The Egyptian bourgeoisie—who were terrified by the protests and hoped that elections would provide a parliamentary fig leaf for the continuing hegemony of the military—were surprised at the turnout. Election commission leader Abdel-Mooazez Ibrahim called it “massive and unexpected.” Egypt’s main stock market index, the EGX30, rose 5.48 percent over the day, ending with a “sigh of relief,” according to the state-run Al Ahram newspaper.

SCAF member Major General Mukhtar al-Mulla praised the election as “unprecedented in the history of the Arab world’s parliamentary life.” He claimed it was the “first step in the path to a new democratic state.”

Initial results were unavailable, though the Muslim Brotherhood announced that it hopes to win 30 percent of the vote nationally and become the largest party in parliament. Another Islamist party, Ennadha, came in first in recent elections in Tunisia, where mass protests ousted another Western-backed dictator, President Zine El Abidine Ben Ali, shortly before the fall of Mubarak. (See, “Islamists claim victory in Tunisia’s Constituent Assembly elections”)

However, reporting from Alexandria, Egypt’s second-largest city and a base of the Muslim Brotherhood, Al Ahram wrote: “Some observers here believe that the MB’s chances of winning a majority of the seats might not be as strong as some predict because heavy voter turnout—expected to reach 50 percent of the eligible vote compared to only 23 percent in the 2005 contest—might work against the Brotherhood.”

Nonetheless, Islamist or other pro-business parties are set to dominate the election, under conditions, moreover, where top junta leaders have made clear they will tolerate no constitutional changes decreasing the army’s power.

This underscores the politically fraudulent character of the elections, widely discussed by Egyptian voters and protesters on Tahrir Square alike. The elections will formally hand over power to parties that were sidelined by the revolutionary upsurge of workers and youth that toppled Mubarak in February and that were hostile to its basic demands: social equality, better living standards and political freedom. The military—the backbone of the former Mubarak dictatorship—will also remain.

The main responsibility for this lies with various middle-class groups that form the “left” of the Egyptian political establishment: the Revolutionary Socialists, Socialist Renewal, and other similar tendencies. These groups consistently supported joint actions or protests with the Islamist parties, thus boosting the right-wing forces of the Brotherhood, while promoting the view that workers could fight for their demands under SCAF rule.

Thus, RS leader Mustafa Omar commented that the SCAF junta “understands that the January 25 uprising [that led to Mubarak’s overthrow on February 11] has changed Egypt once and for all in certain ways… The Council aims to reform the political and economic system, allowing it to become more democratic and less oppressive.”

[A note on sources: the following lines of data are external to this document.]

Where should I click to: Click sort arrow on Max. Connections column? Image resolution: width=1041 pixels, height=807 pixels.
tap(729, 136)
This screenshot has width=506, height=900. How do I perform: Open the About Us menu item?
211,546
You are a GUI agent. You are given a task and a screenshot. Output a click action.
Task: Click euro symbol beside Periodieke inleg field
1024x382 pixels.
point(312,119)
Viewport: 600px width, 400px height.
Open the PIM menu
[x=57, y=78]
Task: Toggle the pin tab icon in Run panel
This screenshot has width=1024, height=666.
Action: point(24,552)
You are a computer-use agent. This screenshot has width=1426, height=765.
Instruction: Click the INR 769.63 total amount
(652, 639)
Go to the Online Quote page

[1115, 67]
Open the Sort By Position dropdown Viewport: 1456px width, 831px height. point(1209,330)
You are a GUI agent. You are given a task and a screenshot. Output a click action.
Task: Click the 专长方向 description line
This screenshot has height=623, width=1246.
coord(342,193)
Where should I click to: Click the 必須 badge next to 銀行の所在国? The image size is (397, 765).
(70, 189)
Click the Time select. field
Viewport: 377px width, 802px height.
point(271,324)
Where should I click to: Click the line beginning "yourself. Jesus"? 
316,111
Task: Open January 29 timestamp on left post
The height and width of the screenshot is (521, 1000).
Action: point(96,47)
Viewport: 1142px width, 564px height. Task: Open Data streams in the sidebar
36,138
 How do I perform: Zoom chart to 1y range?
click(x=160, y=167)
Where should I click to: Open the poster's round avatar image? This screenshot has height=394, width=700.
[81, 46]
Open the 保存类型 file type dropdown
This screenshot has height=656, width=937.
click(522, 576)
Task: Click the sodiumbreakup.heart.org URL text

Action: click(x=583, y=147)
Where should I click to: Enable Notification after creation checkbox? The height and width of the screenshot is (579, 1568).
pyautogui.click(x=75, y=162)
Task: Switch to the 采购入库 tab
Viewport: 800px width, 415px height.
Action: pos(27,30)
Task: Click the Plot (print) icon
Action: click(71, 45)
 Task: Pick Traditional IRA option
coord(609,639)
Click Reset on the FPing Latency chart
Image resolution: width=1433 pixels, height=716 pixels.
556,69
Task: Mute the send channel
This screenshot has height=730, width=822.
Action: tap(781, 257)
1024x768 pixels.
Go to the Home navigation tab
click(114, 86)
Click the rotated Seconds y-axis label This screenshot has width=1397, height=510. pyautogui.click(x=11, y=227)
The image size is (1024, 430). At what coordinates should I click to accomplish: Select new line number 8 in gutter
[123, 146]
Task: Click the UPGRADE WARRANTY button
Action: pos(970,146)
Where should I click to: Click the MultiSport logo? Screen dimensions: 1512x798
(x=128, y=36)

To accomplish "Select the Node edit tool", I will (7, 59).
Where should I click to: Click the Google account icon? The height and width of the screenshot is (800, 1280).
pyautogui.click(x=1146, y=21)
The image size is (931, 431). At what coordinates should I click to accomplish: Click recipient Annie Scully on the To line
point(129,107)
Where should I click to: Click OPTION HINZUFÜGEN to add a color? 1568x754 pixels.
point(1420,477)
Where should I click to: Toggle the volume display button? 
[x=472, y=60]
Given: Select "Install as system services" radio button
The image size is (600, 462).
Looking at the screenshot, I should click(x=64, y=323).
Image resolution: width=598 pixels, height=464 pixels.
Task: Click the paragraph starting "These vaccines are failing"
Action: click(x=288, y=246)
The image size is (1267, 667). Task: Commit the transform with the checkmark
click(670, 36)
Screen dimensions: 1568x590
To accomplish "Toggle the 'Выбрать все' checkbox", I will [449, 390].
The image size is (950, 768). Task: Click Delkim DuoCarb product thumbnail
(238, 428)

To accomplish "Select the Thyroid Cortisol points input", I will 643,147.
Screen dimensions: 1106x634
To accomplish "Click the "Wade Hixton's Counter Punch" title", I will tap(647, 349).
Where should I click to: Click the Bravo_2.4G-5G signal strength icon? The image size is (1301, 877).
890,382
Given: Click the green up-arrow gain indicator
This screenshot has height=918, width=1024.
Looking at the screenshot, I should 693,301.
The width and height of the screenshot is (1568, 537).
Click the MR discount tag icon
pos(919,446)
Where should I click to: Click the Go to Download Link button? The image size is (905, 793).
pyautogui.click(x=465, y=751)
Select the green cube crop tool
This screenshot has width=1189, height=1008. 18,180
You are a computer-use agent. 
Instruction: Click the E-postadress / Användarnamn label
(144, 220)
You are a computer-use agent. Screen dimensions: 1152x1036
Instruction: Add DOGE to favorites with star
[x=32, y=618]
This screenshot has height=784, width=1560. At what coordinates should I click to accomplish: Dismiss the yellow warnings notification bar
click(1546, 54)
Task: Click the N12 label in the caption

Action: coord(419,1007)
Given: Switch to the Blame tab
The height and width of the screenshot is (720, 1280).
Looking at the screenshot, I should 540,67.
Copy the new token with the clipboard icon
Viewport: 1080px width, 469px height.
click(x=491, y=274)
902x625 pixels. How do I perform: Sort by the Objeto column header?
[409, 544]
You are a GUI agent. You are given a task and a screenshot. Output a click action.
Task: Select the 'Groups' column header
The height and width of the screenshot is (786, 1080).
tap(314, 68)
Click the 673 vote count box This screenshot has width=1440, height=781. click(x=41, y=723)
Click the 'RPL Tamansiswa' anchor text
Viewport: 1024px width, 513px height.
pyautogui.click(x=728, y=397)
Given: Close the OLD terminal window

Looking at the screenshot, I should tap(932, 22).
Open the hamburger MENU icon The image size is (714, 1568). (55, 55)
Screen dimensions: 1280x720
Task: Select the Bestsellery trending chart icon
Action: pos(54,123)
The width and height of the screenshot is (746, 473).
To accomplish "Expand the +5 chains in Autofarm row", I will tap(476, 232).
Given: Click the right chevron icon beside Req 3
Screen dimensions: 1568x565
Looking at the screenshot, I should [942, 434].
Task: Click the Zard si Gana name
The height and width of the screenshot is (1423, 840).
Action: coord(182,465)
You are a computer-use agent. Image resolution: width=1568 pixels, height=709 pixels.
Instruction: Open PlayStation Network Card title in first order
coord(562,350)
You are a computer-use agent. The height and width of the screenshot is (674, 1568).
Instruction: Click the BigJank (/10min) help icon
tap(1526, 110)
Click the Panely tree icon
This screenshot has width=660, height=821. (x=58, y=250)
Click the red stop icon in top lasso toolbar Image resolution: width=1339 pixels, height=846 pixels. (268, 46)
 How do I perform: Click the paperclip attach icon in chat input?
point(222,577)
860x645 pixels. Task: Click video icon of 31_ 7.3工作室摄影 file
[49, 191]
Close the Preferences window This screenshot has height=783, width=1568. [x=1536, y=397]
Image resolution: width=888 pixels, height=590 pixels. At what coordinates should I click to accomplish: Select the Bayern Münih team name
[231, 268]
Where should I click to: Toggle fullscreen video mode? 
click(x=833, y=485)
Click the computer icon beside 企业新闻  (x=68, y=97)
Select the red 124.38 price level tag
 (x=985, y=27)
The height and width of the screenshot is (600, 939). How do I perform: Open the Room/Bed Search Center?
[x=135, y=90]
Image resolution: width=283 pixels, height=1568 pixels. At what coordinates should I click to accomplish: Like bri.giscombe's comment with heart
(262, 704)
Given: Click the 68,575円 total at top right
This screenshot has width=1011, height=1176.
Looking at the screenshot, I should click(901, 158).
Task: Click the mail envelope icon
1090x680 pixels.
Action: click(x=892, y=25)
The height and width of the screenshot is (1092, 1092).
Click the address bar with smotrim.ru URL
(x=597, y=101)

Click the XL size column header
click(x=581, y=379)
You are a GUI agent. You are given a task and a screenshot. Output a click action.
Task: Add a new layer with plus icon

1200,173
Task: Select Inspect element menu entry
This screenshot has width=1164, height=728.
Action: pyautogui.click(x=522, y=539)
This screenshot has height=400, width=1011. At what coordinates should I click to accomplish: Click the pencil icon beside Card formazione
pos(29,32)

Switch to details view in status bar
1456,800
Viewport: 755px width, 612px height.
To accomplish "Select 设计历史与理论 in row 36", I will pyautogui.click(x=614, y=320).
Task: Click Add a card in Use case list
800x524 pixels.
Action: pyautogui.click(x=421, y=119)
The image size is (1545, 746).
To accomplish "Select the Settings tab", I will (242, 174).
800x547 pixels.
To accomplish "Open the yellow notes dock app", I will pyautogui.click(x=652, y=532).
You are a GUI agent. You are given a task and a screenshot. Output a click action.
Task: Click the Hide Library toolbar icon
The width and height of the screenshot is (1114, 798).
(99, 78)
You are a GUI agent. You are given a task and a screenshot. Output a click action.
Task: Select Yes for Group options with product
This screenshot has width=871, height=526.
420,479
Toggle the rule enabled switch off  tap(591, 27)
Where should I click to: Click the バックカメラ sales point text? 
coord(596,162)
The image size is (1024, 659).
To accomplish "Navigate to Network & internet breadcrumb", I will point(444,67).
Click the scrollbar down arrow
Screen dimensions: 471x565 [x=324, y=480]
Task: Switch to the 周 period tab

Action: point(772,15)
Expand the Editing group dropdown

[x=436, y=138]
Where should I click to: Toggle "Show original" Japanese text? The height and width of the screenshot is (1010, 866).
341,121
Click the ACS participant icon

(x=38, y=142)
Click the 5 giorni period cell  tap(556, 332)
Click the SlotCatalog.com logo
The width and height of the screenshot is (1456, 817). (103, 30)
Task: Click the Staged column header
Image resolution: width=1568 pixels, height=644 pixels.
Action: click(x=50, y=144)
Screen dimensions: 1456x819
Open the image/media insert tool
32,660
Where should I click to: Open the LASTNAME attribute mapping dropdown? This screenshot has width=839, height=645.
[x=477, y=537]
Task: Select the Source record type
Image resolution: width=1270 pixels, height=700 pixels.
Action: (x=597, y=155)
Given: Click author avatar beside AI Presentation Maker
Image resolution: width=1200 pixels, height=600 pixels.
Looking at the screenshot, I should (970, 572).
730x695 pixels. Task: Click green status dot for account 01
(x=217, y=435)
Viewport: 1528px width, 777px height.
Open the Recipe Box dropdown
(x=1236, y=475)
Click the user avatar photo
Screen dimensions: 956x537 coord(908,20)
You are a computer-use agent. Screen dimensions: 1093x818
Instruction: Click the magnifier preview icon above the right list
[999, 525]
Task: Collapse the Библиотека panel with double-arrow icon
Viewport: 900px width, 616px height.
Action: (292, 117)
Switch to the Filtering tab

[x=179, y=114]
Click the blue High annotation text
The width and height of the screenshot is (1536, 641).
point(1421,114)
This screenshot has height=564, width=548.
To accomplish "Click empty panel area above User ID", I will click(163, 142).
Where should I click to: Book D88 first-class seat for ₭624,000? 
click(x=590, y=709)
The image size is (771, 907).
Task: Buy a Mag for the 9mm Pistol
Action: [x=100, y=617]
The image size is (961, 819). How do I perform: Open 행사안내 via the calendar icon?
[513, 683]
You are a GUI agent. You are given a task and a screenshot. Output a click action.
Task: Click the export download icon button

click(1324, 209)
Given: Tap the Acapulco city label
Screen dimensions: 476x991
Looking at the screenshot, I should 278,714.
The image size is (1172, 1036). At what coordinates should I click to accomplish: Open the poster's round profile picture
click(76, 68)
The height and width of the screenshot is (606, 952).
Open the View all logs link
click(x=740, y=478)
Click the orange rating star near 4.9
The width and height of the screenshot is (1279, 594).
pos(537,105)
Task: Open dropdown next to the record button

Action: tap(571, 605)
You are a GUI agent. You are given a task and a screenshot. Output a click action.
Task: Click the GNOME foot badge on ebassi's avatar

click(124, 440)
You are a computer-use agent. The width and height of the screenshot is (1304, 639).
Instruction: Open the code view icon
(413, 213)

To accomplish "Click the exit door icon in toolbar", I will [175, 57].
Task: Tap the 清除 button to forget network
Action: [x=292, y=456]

These forces ceded political initiative to the right and blocked any struggle by the working class to form its own institutions of state power and topple the junta. (See, “The counterrevolutionary role of the Egyptian pseudo-left”) They have given a breathing space to right-wing forces who will try to provide a new, parliamentary façade for the continued dictatorial rule and anti-worker policies of the Egyptian military.

Shadi Hamid, a research director at the Brookings Doha Center, told Daily News Egypt: “The Brotherhood in Egypt is run by doctors, engineers and rich businessmen, not by poor people… They have very capitalist economic policies, yet they speak very persuasively about social justice and they also provide help [i.e., charitable assistance] to poor civilians. That’s why people in the street are comfortable with them.”

Hamid added that the Brotherhood’s members had benefited from “economic openness… They are part of this new wave of businessmen. The Brotherhood is taking a page directly from the AKP [Islamist government] in Turkey, they are part of the business elite; they want to adopt the same principles as the AKP, which has a more conservative, right-wing approach.”

The formation of a parliament led by the MB or “liberal” business tycoons would only set the stage for explosive new struggles between the junta and its imperialist backers—now supported by Egypt’s official “opposition” parties in parliament—and the working class.